> _課題_
元バンドマンのMIHIROさんへのインタビュー記事を、最後の一文の後から書き継ぎなさい。

> _本文抜粋_
╭──

今回はMIHIROさんにインタビューし、彼の波瀾万丈な人生を前編後編に分けてお届けする。後編では、バンドマン引退後、ビジネスマンとして活動する彼の半生をご紹介。挫折をしてもなお新たな道を切り開くMIHIROさんに、セカンドキャリアの築き方を教えてもらった。

お仕事中のMIHIROさん

ヴィジュアル系バンド「シリアル⇔NUMBER」在籍時のMIHIROさん

ヴィジュアル系バンドでギタリストとして活躍していたMIHIROさん


デビュー後の心の葛藤「僕は選ばれし者ではない…」

――華々しくデビューされた後、理想と現実のようなギャップを感じることはありましたか?

「もともと高校時代のいじめの体験から『自分の正義を証明したい』と思いバンドマンを志しましたが、芸能界で売れる人って一握りなので、人気バンドという限られた椅子へ座るために手段を選ばない人が多いんです。ステージ上は華やかですが、裏側では潰し合いが行われている。憧れていた世界に入ったものの、そこは僕が大嫌いだったいじめや欺き合いが起こっているところでした。憧れだったバンドマンと共演する機会もありましたが、アーティストとしてはすごくかっこよくても、裏側は人間としてどうかしているなと感じる場合も多くて。そして僕も『自分の正義を証明したい』などと生ぬるいことを言っていたら生き残れないなと感じるたび、『僕の願いは叶えられないんだ』と悩んでいました」

――師事したMIYAVIさんの言葉を胸に活動されるなか、気持ちが折れそうになったことはありましたか?

「はい。実は、僕たちは有名バンドのローディー経験者が集まっていたことから、デビュー直後から順調なスタートを切っていたんです。でも人気を継続するのが難しくて。新しく登場したバンドに追い抜かれライブ動員数は低下し、人気がゆるやかに下降していきました。同期が武道館ライブを開催する傍ら、僕らは小さなライブハウスで。ライバルとの状況を比べては落ち込み『なぜほかのバンドに勝てないんだ…』と悩み苦しむ日々でした。なかなか認められませんでしたが『僕って売れる一握りのバンドマンになる選ばれし者ではないのかも…』と20代後半頃から感じ始めていました。諦める気持ちとまだやれるという両方の気持ちに、ずっと揺さぶられていました」

――引退という選択肢が見えてきたきっかけは何かありましたか?

╰──

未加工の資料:
╭──

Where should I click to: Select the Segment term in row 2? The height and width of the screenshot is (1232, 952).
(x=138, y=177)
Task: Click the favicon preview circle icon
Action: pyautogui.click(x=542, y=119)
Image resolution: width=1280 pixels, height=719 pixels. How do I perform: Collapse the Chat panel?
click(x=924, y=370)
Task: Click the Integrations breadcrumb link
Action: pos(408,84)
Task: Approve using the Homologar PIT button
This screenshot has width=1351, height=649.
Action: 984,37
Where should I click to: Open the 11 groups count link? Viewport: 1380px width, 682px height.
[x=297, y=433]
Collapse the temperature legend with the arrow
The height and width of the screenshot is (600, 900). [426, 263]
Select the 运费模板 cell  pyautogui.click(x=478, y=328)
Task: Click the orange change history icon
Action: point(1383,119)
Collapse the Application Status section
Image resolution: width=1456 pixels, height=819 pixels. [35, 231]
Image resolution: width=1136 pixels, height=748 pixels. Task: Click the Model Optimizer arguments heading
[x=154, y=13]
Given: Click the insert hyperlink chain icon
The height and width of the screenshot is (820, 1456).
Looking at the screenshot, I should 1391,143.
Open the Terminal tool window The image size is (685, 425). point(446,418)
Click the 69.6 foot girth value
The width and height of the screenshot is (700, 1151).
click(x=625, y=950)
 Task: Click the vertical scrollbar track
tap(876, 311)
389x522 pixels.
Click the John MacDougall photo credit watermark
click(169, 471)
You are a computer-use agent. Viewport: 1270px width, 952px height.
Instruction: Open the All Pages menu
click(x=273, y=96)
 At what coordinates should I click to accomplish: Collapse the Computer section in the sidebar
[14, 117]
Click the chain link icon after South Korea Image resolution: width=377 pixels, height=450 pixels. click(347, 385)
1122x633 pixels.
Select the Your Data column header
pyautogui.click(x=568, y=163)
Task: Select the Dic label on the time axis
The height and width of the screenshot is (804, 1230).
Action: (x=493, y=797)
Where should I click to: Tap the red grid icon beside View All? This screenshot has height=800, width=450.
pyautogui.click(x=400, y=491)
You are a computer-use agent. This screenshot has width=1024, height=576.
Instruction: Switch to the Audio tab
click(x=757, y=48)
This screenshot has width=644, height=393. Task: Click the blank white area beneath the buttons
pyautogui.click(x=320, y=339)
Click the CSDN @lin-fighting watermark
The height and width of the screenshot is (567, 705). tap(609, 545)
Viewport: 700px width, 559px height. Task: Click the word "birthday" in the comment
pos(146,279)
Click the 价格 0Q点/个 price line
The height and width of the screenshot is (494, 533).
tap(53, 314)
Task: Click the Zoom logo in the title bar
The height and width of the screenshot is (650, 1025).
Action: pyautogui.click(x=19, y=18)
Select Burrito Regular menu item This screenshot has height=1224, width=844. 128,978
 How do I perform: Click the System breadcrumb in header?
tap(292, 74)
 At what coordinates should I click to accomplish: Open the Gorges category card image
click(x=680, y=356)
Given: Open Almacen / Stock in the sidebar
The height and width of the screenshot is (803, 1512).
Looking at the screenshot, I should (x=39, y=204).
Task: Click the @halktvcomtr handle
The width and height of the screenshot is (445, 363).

╰──

> _解答_
「はい。いくつかのバンドを結成し解散を繰り返してきましたが、『このバンドを人生最後にして、絶対に売れる!』という意気込みで活動していました。しかし、メンバーとの価値観のズレが徐々に広がっていったんです。メンバーはいい音楽は作るけど、音楽以外に興味がなく『いい音楽を作っていればいつか売れるから』と信じてやまなかったんです。僕は『いい音楽を作るバンドはたくさんいて、そこから売れるためのプロモーションを考えないと』と訴え、さまざまなアイデアを出していたのですがメンバーには響かずで。音楽のレベルは高いバンドだったのですが『このままじゃ売れない』と悶々としていました」

――当時のメンバーとMIHIROさんの考えが違ったんですね。

「それからアルバイトをしないと生きていけない状況に追い込まれ、電話営業のアルバイトを始めたんです。そこで『バンドのために短時間で稼ぐぞ!』と気合を入れて働いていたら、電話営業の成績が結構良かったんです。入って2カ月目から成績上位で、1位を獲得したこともありました。そこで社員の方から『社員にならないか?』と誘っていただいたんです」

――短期間で1位になるなんてすごいですね。

「そのアルバイト先にいた営業部長が元バンドマンで、当時僕が抱えていたバンド活動の悩みを相談したんです。そこで言われた言葉が引退の決め手になりました」

――どんな言葉を言われたのでしょうか?

「『バンドの世界は1回そこそこ売れた奴ほど抜けられなくなるんだよ。ライブハウスではスターだし、めちゃくちゃ楽しいじゃん。ただ食べ続けられる奴って本当に突き抜けた一握りだけだし、突き抜けられる奴はもっと早くにそうなってるよ』と言われたんです。確かに僕の同期で突き抜けている人たちも20代半ばで圧倒的に人気がありました。当時僕は31歳だったので『確かにそうだな…』と理解するものの、どうしても認められなかったんです。というのも、約13年間音楽だけをやってきて、高校生の頃に『世界を変えてやりたい』『自分が間違っていないことを証明したい』とギターを手に取り、『音楽を辞めたら死のう』と命を懸けるほどの覚悟をして始めたことなので、なかなか認められなかったんです」

――辞める選択をするにも覚悟が必要だったんですね。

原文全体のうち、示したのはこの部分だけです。